Religion is simply a model of the world which we use in order to compare what is happening in the real world with what ought to be happening. This model is first presented in the story about Adam and Eve. To be human is to have a model of the world in one's mind, and animals, while they might have some kind of model in their mind too, they don't measure the difference between observed behavior and wanted behavior. They have no idea of what an ideal is as opposed to reality. So this model is a set of statements about the world which we use in order to understand what is going on and why, and the morals that follow from these statements, that is, what kind of behavior we ought to perform. A religion may be right in many of its statements and wrong in some, but a religion may not lead to a long term survival of humans if it is not right in its ideals and with a moral that leads to the right kind of behavior.
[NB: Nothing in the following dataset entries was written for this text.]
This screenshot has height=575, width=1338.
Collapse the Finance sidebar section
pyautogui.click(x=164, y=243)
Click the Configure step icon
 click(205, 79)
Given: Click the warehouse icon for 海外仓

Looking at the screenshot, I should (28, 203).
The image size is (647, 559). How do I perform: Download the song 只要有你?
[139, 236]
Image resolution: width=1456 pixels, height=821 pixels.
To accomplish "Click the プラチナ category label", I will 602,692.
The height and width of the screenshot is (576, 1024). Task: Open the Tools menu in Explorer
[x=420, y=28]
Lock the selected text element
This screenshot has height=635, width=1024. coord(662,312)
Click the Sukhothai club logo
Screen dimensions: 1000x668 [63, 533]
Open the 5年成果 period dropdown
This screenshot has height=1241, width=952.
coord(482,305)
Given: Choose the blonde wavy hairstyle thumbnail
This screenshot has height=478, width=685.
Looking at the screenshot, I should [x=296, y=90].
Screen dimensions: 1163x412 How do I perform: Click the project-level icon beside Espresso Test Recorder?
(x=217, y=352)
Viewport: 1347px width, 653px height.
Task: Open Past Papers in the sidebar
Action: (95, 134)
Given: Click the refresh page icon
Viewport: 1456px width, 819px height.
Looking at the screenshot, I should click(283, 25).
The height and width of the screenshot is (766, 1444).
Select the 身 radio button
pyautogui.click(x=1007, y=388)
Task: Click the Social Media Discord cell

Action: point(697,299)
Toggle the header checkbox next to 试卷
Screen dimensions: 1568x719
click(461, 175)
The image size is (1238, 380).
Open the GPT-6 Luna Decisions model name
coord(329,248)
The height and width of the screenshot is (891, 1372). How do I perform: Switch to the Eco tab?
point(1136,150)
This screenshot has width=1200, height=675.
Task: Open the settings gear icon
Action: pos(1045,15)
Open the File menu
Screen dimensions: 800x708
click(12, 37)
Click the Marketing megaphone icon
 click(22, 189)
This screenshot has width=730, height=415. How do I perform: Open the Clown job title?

Also, it is somewhat wrong to say "just a model" as a model is something entirely complex and intricate and the total model out of possible grasp for ordinary humans. The model includes the conscience, of course.

Bruce Charlton said...

@G - Well, defining religion is notoriously difficult/ impossible; but I find that definition Way too broad. For the purposes of this post, it is sufficient to 'define' religion in terms of the actual historical religions found in all societies until the modern West. These are always 'supernaturalist'. The distinction is From all variants of modern materialism/ scientism/ positivism/ reductionism.

Geir said...

I don't think it is difficult or impossible to define religion. I was actually influenced by Belloc in my definition. One can be more precise, stating that any religion will contain statements on creation, the world and the role of human beings in it, the relations between human beings, mythological "explanations" in the form of stories where the purpose is to give a fuller account of the phenomena we observe, a narrative including some kind of golden age, a fall, a future, but all these are "statements". These statements imply also some sort of gratitude towards the creator, one may almost say that religion originates in being grateful for being born towards an unknown creator, and from all these observations of the universe and the human behavior, one builds a model of how all this has become what it is to the observer. Moral is behavior that is asked for, as a consequence of having this model of the ideal and obviously not behaving according to it in daily life. Religious rituals follow from the gratitude. Cfr. latin religio, which is following from what I state is the basis of a system of statements. The statements themselves obviously must have come from trying to make sense of the observations that humans began to take in, as they developed language. I would go so far as to say that humans are defined as "the kind of animal having a model of the world, and being able to measure deviations from the model in real life". Thus religion becomes the set of statements "necessary" to guide the life of humans.

Bruce Charlton said...

@G - It doesn't work for all the examples I want/ need to include - for example the relgion of hunter gatherers or young children. This isn't a model, and is indeed fluid and mostly unconscious.

Andrew said...

Dr. Charlton, not that you asked but here's my take. I don't subscribe to the standard model of history. Human history began 6,000 years ago with Adam and Eve. The Earth itself may be millions or billions of years old and undergone one or more transformations/renovations (Lucifer's fall, etc.) in that time. But the human species began with Adam and Eve and there were no 'proto-humans' prior from which humans evolved. In the garden, before the Fall, religion was unnecessary as they enjoyed direct communion with God without mediation. After the Fall, mediation became necessary thus religion was born because we are created with an inborn desire to know and worship (ie. love and commune with) our Creator. The eternal being Melchizedek was sent by God to show Adam, Eve, later Abraham and others, how to properly sacrifice and worship God the Father until the Mosaic Law arrived. So religion comes from within (our Nature) and without (Revelation). I don't believe 'hunter-gatherers' are prior to civilizations or agriculture. Adam and Eve had to learn to work the ground (farm) after being expelled from the Garden. All other non-Abrahamic and Christian religions come from the same innate desire to know our Creator mixed with Revelation that contains varying degrees of corruption.

-Andrew E.

Bruce Charlton said...

@Andrew - For me, each human's history extends back eternally; but we spent most of it as spirits, before being incarnated.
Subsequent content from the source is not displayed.